I received my PhD from Aarhus University in 2019 for my research on "Constructions and Proof Techniques for Secure Computation". My PhD was supervised by Ivan Damgård. During that time I also visited NTT Secure Platform Laboratories as well as IDC Herzliya (now Reichman University), working with Elette Boyle. I then stayed in Aarhus for a postdoc with Jesper Buus Nielsen before continuing my research in the Security and Privacy group at the University of Edinburgh.
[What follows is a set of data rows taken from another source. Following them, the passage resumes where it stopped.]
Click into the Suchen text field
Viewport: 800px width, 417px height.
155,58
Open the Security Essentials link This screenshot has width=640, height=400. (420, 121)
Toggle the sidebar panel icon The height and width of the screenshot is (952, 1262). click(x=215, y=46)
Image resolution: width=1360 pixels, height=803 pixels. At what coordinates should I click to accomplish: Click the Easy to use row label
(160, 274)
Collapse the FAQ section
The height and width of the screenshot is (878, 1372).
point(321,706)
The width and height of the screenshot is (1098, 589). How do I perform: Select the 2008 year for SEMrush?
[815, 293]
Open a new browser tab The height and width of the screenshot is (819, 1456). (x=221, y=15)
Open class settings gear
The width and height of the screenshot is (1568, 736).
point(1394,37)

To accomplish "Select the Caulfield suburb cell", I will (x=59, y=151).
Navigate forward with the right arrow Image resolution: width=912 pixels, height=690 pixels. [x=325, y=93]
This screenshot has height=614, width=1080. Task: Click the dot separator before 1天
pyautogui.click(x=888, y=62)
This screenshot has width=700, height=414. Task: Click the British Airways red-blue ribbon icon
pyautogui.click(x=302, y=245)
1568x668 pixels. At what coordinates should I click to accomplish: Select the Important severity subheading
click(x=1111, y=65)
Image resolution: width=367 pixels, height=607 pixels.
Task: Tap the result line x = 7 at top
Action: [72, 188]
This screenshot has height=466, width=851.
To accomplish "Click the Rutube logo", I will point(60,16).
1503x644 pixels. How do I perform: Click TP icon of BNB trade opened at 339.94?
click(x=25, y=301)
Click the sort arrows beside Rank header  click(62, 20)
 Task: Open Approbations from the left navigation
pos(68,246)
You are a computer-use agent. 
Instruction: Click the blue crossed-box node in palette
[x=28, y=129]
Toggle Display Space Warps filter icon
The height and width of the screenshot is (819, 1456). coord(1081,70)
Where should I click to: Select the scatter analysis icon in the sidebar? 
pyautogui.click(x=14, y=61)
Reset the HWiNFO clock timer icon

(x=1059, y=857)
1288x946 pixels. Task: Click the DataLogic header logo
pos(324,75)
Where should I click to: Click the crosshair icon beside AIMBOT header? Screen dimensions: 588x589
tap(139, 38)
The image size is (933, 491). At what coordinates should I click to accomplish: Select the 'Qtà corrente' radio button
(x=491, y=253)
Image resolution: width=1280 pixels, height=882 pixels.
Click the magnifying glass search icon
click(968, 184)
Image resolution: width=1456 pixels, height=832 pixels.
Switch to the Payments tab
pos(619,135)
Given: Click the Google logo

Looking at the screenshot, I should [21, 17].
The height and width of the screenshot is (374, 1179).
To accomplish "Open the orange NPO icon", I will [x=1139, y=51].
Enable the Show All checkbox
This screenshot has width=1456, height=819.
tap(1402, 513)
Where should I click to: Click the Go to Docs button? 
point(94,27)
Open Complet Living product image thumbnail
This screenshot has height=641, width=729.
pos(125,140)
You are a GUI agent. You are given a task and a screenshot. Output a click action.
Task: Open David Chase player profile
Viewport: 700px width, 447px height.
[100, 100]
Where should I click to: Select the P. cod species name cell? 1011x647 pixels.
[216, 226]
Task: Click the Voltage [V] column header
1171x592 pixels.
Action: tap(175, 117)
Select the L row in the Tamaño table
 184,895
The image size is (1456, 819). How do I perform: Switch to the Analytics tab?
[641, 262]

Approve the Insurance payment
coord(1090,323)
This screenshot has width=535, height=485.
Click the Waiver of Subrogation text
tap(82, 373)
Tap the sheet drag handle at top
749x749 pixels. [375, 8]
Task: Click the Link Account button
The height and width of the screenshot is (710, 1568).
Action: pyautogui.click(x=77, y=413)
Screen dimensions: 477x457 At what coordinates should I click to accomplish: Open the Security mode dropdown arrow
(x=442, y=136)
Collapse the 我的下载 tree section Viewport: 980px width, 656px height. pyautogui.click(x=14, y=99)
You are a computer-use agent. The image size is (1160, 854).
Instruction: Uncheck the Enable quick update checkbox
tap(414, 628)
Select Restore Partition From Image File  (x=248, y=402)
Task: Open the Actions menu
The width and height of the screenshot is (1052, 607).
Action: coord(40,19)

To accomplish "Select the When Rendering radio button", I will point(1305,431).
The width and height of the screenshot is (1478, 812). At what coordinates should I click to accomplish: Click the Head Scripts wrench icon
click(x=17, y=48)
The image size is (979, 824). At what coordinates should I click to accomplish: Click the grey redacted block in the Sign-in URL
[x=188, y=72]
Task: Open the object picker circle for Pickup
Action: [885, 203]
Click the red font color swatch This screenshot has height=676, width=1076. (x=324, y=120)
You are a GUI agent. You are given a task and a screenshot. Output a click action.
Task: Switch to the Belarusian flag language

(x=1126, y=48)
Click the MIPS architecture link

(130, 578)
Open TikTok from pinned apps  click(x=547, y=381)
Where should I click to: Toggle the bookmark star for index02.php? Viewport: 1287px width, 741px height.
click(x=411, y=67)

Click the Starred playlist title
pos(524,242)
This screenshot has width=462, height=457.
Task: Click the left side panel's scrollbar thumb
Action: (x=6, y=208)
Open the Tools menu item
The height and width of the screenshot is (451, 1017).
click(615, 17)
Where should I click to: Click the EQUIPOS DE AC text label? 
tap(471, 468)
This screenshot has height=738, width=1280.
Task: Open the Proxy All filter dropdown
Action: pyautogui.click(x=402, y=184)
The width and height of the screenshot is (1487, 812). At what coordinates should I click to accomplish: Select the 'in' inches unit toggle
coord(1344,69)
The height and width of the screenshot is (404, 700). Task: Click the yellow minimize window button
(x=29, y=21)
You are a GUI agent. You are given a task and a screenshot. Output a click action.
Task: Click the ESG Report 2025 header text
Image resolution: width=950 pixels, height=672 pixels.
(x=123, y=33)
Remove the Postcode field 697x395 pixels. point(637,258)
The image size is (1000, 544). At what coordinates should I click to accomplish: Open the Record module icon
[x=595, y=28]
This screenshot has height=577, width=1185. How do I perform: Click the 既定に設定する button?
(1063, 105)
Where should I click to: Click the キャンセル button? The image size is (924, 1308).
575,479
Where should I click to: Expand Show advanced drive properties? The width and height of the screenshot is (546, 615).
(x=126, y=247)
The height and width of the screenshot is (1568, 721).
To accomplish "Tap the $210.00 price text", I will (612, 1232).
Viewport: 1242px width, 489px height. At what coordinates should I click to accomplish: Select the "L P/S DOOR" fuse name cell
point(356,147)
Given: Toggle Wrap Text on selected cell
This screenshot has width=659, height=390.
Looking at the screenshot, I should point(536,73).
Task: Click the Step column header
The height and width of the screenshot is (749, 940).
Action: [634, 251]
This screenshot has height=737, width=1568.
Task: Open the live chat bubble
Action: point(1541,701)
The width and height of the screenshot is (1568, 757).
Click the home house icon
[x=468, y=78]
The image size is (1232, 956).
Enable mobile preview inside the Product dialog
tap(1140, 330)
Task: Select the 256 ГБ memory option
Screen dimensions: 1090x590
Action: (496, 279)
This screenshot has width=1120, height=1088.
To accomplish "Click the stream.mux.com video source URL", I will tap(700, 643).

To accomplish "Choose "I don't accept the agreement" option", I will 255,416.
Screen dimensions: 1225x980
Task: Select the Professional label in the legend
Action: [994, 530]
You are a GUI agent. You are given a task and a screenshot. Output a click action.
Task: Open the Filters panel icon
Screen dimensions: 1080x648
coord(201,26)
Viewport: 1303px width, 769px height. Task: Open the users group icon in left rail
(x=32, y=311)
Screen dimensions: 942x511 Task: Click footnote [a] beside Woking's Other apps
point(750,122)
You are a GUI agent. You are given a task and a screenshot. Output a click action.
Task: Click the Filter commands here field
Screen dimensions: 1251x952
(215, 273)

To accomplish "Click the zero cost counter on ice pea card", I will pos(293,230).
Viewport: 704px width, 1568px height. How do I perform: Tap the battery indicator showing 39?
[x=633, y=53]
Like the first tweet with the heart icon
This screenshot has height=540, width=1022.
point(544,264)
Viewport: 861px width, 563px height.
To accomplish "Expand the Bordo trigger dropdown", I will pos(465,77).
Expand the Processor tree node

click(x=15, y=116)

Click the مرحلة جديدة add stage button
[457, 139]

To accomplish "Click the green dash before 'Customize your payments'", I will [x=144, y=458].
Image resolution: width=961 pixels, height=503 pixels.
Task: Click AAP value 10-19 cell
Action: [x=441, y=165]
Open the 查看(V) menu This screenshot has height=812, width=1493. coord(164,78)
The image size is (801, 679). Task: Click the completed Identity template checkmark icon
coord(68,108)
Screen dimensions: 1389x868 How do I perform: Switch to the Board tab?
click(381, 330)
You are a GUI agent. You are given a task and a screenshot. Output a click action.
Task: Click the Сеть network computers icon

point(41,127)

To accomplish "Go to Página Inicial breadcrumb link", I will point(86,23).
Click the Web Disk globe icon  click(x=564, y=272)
While my PhD started out more traditionally by constructing cryptography, I am now leaning more towards the "proof techniques" side of provable security. Having been raised into cryptography at Aarhus University, I am particularly interested in cryptographic protocols and their security.

Contact

s.a.oechsner (at) vu.nl


How to pronounce my last name

The combination OE is an old spelling of the German letter Ö. The pronounciation is similar to the Scandinavian Ø or the French Œ, or the vowel in the English word learn. If you are in doubt, use O instead. The CHS in the middle of my name is pronounced like X or KS in English.

How to spell my last name

The way it is spelled on all my publications: Oechsner.

But isn't OE actually Ö?

Yes and no. In most German words, Ö is indeed used instead of OE. But names are not ordinary words, and they certainly don't care about modern spelling rules. There is even a German brewery with that spelling. (We are not related though.)